Source material
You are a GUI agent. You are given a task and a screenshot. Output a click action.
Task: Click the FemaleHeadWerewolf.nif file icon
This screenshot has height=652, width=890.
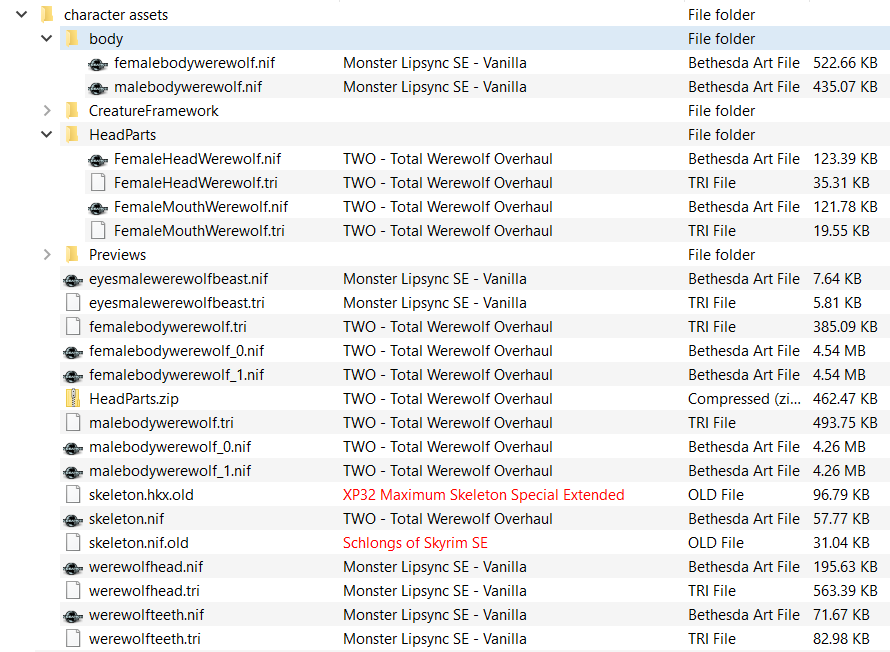(x=98, y=160)
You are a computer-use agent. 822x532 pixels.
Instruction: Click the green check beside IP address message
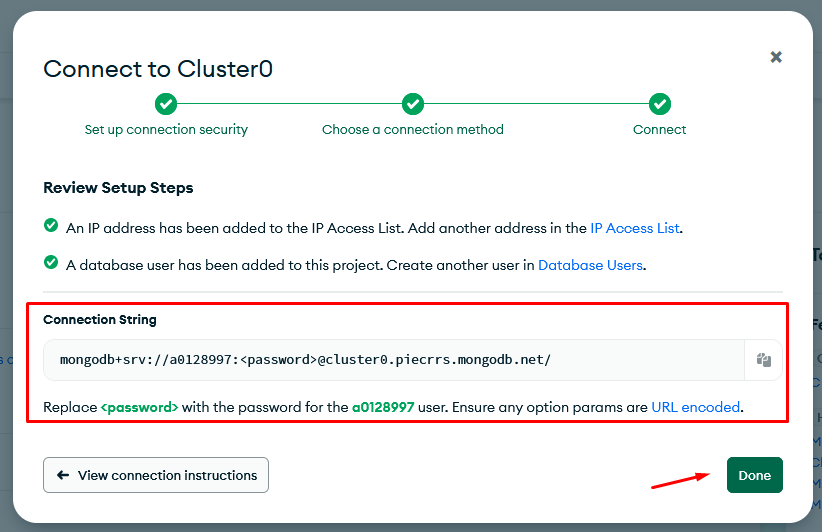[x=51, y=227]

What to produce
Now write out the data word for word, skipping every picture in it.

Exercise response
You are a GUI agent. You are given a task and a screenshot. Output a click action.
Task: Click the FemaleHeadWerewolf.nif file icon
This screenshot has height=652, width=890.
(x=98, y=160)
You are a computer-use agent. 822x532 pixels.
Instruction: Click the green check beside IP address message
[x=51, y=227]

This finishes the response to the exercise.